Lung cancer is notorious for high heterogeneity and strong plasticity, which might contribute to the development of drug resistance. Lineage transition from lung adenocarcinoma (ADC) to squamous cell carcinoma (SCC), as implicated by clinical observation of mixed ADC and SCC pathologies in adenosquamous cell carcinoma (Ad-SCC), reflects strong cancer plasticity and potentially links to drug resistance. Using Genetically Engineered Murine Model (GEMM), we have provided in vivo evidence in supporting the ADC to SCC transdifferentiation (AST): Lkb1-deficient mouse lung ADC transdifferentiates into SCC progressively via pathologically mixed Ad-SCC. Mechanistically, we find that down-regulation of reactive oxygen species (ROS) level through N-acetyl cysteine (NAC) treatment or NRF2 expression inhibits this transition, highlighting the functional importance of ROS in regulating cancer plasticity. Pentose phosphate pathway deregulation and impaired fatty acid oxidation collectively contribute to the redox imbalance and functionally affect the AST process.
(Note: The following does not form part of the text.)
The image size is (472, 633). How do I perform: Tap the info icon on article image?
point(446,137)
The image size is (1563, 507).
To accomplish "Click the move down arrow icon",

Importantly, similar tumor and redox heterogeneity are also found in human LKB1-inactivated lung cancer. In preclinical trials toward metabolic stress, Lkb1-inactivated ADC can develop drug resistance through squamous transdifferentiation. Recent observations in clinic further suggest that such pathological transition might be responsible for resistance to tyrosine kinase inhibitor (TKI) therapy and chemotherapy in relapsed EGFR-mutant lung ADC patients. These findings demonstrate that lung cancer plasticity potentially affects therapeutic response and precision medicine through histological transition.